## [Written problem]
Reproduce the following listing line for line, without altering a single character.
****************
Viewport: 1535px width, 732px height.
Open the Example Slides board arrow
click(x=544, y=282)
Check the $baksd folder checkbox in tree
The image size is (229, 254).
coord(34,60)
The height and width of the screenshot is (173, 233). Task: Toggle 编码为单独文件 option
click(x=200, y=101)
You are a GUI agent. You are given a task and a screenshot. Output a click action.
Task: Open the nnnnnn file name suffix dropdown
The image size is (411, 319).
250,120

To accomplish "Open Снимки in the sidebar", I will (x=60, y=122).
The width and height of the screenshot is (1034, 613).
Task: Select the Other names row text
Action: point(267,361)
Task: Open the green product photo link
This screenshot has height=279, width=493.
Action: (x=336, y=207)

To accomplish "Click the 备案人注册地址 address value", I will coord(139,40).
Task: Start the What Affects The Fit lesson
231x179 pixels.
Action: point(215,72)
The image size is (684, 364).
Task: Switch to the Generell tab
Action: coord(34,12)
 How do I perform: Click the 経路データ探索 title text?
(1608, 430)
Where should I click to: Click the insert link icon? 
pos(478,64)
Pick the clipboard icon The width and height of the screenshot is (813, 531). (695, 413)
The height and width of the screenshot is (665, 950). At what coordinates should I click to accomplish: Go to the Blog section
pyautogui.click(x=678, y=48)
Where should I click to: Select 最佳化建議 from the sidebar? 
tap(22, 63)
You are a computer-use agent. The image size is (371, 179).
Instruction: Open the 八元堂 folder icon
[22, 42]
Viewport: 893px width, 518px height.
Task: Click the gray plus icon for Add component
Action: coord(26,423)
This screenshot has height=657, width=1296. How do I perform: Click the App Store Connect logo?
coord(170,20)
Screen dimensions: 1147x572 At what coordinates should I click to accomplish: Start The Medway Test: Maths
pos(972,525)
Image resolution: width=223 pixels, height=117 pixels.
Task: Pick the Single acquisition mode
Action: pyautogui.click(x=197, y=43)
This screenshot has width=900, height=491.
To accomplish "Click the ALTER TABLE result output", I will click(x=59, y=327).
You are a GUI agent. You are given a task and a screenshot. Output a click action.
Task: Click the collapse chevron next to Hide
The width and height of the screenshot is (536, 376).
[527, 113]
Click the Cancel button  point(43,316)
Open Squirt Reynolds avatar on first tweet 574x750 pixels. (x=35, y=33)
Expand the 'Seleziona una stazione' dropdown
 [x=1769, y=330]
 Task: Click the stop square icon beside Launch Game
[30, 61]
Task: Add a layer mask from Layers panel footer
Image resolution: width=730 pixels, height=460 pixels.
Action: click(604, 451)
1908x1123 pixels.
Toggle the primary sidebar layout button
****************
## [Result of the exercise]
Viewport: 1535px width, 732px height.
Open the Example Slides board arrow
click(x=544, y=282)
Check the $baksd folder checkbox in tree
The image size is (229, 254).
coord(34,60)
The height and width of the screenshot is (173, 233). Task: Toggle 编码为单独文件 option
click(x=200, y=101)
You are a GUI agent. You are given a task and a screenshot. Output a click action.
Task: Open the nnnnnn file name suffix dropdown
The image size is (411, 319).
250,120

To accomplish "Open Снимки in the sidebar", I will (x=60, y=122).
The width and height of the screenshot is (1034, 613).
Task: Select the Other names row text
Action: point(267,361)
Task: Open the green product photo link
This screenshot has height=279, width=493.
Action: (x=336, y=207)

To accomplish "Click the 备案人注册地址 address value", I will coord(139,40).
Task: Start the What Affects The Fit lesson
231x179 pixels.
Action: point(215,72)
The image size is (684, 364).
Task: Switch to the Generell tab
Action: coord(34,12)
 How do I perform: Click the 経路データ探索 title text?
(1608, 430)
Where should I click to: Click the insert link icon? 
pos(478,64)
Pick the clipboard icon The width and height of the screenshot is (813, 531). (695, 413)
The height and width of the screenshot is (665, 950). At what coordinates should I click to accomplish: Go to the Blog section
pyautogui.click(x=678, y=48)
Where should I click to: Select 最佳化建議 from the sidebar? 
tap(22, 63)
You are a computer-use agent. The image size is (371, 179).
Instruction: Open the 八元堂 folder icon
[22, 42]
Viewport: 893px width, 518px height.
Task: Click the gray plus icon for Add component
Action: coord(26,423)
This screenshot has height=657, width=1296. How do I perform: Click the App Store Connect logo?
coord(170,20)
Screen dimensions: 1147x572 At what coordinates should I click to accomplish: Start The Medway Test: Maths
pos(972,525)
Image resolution: width=223 pixels, height=117 pixels.
Task: Pick the Single acquisition mode
Action: pyautogui.click(x=197, y=43)
This screenshot has width=900, height=491.
To accomplish "Click the ALTER TABLE result output", I will click(x=59, y=327).
You are a GUI agent. You are given a task and a screenshot. Output a click action.
Task: Click the collapse chevron next to Hide
The width and height of the screenshot is (536, 376).
[527, 113]
Click the Cancel button  point(43,316)
Open Squirt Reynolds avatar on first tweet 574x750 pixels. (x=35, y=33)
Expand the 'Seleziona una stazione' dropdown
 [x=1769, y=330]
 Task: Click the stop square icon beside Launch Game
[30, 61]
Task: Add a layer mask from Layers panel footer
Image resolution: width=730 pixels, height=460 pixels.
Action: click(604, 451)
1908x1123 pixels.
Toggle the primary sidebar layout button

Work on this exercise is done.